▶ **Exercise details**
Write down each entry again, exactly as it reads.

Segment Start: Given records

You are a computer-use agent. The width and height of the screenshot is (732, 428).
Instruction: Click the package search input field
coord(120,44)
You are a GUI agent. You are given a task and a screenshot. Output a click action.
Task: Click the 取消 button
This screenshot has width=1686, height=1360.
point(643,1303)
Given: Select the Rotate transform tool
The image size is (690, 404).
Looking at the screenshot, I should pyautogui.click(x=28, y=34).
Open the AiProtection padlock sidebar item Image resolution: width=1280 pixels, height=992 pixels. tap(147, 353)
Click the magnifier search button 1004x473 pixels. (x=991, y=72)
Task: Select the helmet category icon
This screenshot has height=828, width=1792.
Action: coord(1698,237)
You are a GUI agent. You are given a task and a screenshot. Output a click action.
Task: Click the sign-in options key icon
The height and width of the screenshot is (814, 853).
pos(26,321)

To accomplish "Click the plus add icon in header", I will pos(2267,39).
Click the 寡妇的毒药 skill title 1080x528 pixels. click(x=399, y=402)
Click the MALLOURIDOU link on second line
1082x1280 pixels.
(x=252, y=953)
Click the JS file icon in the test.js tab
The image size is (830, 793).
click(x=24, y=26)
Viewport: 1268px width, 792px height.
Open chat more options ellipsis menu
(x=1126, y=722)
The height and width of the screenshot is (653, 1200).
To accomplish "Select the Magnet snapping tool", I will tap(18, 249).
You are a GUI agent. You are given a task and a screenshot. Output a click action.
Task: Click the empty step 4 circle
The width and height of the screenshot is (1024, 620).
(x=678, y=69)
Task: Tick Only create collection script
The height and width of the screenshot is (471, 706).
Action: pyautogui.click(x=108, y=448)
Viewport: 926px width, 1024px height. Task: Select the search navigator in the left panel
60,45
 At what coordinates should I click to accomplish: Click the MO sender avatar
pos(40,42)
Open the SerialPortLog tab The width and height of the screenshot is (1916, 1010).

Segment End: Given records

▶ **Exercise solution**
You are a computer-use agent. The width and height of the screenshot is (732, 428).
Instruction: Click the package search input field
coord(120,44)
You are a GUI agent. You are given a task and a screenshot. Output a click action.
Task: Click the 取消 button
This screenshot has width=1686, height=1360.
point(643,1303)
Given: Select the Rotate transform tool
The image size is (690, 404).
Looking at the screenshot, I should pyautogui.click(x=28, y=34).
Open the AiProtection padlock sidebar item Image resolution: width=1280 pixels, height=992 pixels. tap(147, 353)
Click the magnifier search button 1004x473 pixels. (x=991, y=72)
Task: Select the helmet category icon
This screenshot has height=828, width=1792.
Action: coord(1698,237)
You are a GUI agent. You are given a task and a screenshot. Output a click action.
Task: Click the sign-in options key icon
The height and width of the screenshot is (814, 853).
pos(26,321)

To accomplish "Click the plus add icon in header", I will pos(2267,39).
Click the 寡妇的毒药 skill title 1080x528 pixels. click(x=399, y=402)
Click the MALLOURIDOU link on second line
1082x1280 pixels.
(x=252, y=953)
Click the JS file icon in the test.js tab
The image size is (830, 793).
click(x=24, y=26)
Viewport: 1268px width, 792px height.
Open chat more options ellipsis menu
(x=1126, y=722)
The height and width of the screenshot is (653, 1200).
To accomplish "Select the Magnet snapping tool", I will tap(18, 249).
You are a GUI agent. You are given a task and a screenshot. Output a click action.
Task: Click the empty step 4 circle
The width and height of the screenshot is (1024, 620).
(x=678, y=69)
Task: Tick Only create collection script
The height and width of the screenshot is (471, 706).
Action: pyautogui.click(x=108, y=448)
Viewport: 926px width, 1024px height. Task: Select the search navigator in the left panel
60,45
 At what coordinates should I click to accomplish: Click the MO sender avatar
pos(40,42)
Open the SerialPortLog tab The width and height of the screenshot is (1916, 1010).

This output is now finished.